» YOUR INSTRUCTIONS:
Through the line that contains "Task: Click the Oracle Database logo", return the data below exactly, starting at its first line; leave the rest out.

» Stored records:
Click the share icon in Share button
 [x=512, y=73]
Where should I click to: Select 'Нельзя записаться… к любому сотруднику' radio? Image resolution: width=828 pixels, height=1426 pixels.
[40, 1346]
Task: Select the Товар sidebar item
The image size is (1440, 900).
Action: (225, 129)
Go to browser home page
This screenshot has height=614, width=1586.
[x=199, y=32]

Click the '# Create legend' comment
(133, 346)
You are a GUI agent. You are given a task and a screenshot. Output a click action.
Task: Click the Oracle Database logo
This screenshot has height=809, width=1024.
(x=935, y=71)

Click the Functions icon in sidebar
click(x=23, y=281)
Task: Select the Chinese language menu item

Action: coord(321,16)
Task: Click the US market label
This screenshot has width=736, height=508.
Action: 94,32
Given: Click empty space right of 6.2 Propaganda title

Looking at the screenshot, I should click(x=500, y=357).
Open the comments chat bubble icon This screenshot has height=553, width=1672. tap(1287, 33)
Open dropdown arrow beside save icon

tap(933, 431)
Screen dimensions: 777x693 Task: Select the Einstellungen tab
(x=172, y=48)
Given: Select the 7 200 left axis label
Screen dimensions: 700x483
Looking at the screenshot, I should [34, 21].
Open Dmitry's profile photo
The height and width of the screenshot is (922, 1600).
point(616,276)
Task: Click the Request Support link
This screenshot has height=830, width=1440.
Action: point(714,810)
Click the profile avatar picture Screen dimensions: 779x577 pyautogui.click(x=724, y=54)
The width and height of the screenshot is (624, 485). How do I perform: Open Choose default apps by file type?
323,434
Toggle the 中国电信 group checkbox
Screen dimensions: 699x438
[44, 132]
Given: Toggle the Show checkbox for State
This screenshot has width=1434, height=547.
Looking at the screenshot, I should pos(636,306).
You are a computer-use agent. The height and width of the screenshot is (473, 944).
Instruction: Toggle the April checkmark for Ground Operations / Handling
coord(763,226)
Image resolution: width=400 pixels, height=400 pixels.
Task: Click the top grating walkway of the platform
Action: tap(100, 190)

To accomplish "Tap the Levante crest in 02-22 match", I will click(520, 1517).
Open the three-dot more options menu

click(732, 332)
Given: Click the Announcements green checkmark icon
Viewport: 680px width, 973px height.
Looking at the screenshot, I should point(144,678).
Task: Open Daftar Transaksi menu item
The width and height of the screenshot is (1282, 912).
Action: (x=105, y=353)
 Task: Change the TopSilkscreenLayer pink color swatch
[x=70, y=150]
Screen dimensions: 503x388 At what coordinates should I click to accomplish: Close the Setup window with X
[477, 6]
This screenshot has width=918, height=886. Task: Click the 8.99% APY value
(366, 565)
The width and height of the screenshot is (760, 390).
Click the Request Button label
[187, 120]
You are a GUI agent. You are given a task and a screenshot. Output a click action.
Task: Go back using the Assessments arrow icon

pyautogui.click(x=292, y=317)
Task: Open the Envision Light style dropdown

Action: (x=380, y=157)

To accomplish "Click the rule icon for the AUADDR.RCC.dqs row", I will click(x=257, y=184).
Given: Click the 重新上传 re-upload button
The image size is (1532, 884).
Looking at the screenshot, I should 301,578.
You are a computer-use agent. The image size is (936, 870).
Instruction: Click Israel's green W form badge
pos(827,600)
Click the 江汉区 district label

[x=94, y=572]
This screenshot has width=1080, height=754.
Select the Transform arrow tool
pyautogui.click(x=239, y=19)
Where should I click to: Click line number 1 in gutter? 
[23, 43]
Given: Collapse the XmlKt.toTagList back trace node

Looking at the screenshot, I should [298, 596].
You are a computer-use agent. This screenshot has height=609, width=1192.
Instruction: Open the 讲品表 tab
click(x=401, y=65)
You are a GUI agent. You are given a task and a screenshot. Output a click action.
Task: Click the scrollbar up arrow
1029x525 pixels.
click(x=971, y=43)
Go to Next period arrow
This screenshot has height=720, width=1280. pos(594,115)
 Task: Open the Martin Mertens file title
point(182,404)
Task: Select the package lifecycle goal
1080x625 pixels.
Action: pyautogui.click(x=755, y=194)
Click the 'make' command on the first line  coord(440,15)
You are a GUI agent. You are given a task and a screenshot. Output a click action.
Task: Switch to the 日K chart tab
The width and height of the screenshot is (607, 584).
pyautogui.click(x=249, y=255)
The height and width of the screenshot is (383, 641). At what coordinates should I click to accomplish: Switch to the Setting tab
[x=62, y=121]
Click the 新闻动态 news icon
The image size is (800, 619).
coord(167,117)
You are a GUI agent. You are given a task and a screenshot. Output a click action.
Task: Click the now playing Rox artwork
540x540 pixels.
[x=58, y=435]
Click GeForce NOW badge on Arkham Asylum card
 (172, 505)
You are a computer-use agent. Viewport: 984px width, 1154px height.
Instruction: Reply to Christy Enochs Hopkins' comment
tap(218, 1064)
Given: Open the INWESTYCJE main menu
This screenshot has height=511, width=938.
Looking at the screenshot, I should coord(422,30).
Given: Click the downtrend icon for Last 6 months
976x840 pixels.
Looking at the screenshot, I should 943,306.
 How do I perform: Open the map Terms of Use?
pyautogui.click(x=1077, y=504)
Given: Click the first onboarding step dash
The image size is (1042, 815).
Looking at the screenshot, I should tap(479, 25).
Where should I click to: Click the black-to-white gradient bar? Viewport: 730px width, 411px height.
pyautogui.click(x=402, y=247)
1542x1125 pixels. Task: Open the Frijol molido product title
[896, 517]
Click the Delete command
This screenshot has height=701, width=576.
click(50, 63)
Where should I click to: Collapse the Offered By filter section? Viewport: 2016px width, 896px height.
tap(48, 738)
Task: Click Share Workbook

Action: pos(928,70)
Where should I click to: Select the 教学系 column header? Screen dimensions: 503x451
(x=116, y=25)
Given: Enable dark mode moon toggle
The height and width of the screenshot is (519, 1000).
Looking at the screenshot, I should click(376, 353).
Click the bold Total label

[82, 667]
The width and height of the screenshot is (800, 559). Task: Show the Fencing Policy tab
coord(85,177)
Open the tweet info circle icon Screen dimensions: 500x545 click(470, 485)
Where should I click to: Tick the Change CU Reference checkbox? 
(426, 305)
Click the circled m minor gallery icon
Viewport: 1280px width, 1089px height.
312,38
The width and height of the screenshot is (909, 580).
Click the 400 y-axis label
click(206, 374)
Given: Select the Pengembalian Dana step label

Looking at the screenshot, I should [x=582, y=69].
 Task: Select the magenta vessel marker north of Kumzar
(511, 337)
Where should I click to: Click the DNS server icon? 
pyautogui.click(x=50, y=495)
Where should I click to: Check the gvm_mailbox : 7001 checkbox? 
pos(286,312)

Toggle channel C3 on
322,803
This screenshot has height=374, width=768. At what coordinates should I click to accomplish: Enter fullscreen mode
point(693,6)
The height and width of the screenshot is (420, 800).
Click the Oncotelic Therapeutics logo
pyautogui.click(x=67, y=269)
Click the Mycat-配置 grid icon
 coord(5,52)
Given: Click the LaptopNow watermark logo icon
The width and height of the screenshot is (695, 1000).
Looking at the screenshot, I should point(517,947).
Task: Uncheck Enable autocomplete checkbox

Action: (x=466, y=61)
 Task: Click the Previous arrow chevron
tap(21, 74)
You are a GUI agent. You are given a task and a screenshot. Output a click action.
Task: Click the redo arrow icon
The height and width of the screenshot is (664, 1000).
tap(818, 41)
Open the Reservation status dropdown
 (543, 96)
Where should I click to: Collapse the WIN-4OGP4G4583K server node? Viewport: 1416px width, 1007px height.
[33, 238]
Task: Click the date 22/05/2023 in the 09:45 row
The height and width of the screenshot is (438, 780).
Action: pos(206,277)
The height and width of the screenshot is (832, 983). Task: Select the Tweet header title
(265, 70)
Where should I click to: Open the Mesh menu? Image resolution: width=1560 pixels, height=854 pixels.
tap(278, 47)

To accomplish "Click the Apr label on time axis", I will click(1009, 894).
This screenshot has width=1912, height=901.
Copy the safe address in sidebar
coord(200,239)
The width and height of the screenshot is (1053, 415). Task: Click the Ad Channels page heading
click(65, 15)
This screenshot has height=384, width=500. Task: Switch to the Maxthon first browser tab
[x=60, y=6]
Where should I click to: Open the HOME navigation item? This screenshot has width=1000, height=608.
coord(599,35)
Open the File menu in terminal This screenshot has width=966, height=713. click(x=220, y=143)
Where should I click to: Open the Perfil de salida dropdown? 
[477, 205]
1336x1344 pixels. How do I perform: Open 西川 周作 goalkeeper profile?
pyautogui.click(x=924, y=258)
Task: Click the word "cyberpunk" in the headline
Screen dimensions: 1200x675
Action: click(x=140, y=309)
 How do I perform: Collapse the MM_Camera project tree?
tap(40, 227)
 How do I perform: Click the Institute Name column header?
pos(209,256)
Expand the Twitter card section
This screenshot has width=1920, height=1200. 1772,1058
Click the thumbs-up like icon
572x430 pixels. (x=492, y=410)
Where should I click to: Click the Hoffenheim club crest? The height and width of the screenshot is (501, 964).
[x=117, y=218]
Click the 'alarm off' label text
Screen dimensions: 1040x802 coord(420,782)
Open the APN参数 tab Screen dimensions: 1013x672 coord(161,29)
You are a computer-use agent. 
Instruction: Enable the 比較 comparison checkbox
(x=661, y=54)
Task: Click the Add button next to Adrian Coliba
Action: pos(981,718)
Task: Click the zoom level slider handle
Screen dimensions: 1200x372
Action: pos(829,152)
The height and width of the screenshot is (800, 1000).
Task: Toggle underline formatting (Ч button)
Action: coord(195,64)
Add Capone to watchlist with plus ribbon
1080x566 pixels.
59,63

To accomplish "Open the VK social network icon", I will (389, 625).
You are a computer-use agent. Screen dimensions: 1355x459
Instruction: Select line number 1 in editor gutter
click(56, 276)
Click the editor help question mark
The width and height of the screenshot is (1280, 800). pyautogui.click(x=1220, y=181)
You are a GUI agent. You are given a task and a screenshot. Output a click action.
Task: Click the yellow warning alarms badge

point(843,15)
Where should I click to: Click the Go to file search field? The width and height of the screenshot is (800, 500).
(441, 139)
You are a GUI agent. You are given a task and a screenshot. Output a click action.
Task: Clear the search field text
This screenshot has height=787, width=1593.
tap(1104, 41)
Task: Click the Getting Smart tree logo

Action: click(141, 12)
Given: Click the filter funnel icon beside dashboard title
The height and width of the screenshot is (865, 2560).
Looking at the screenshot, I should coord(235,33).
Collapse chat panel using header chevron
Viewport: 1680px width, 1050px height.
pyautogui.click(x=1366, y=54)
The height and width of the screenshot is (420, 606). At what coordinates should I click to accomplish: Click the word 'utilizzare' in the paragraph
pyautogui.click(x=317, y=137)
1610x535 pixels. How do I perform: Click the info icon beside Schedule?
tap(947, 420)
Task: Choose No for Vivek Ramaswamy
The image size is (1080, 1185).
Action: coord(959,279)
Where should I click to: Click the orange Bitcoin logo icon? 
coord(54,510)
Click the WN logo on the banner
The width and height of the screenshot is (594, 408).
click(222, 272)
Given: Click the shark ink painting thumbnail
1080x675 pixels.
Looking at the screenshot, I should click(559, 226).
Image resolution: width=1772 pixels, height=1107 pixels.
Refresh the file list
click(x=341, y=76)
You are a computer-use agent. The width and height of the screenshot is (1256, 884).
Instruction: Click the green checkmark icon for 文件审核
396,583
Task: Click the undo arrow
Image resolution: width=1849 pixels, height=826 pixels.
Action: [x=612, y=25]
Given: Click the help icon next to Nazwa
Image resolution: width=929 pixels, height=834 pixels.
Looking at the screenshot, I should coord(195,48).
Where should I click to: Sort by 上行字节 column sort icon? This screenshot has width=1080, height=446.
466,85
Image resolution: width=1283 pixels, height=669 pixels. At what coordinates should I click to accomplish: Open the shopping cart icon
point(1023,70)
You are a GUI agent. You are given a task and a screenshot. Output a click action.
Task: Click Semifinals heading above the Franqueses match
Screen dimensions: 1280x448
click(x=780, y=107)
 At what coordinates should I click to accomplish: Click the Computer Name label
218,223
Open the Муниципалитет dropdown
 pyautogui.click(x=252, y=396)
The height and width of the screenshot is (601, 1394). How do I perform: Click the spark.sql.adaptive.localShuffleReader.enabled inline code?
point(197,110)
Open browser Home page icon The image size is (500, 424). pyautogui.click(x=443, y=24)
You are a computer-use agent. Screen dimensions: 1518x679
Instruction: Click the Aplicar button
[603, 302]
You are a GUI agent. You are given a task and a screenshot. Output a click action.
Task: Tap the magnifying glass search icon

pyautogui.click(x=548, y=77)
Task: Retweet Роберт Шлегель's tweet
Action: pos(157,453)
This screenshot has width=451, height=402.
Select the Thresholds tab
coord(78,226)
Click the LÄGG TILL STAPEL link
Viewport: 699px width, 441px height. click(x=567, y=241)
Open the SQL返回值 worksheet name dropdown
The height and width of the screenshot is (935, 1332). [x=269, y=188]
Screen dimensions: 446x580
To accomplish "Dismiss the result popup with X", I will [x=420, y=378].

» TASK OUTPUT:
Click the share icon in Share button
 [x=512, y=73]
Where should I click to: Select 'Нельзя записаться… к любому сотруднику' radio? Image resolution: width=828 pixels, height=1426 pixels.
[40, 1346]
Task: Select the Товар sidebar item
The image size is (1440, 900).
Action: (225, 129)
Go to browser home page
This screenshot has height=614, width=1586.
[x=199, y=32]

Click the '# Create legend' comment
(133, 346)
You are a GUI agent. You are given a task and a screenshot. Output a click action.
Task: Click the Oracle Database logo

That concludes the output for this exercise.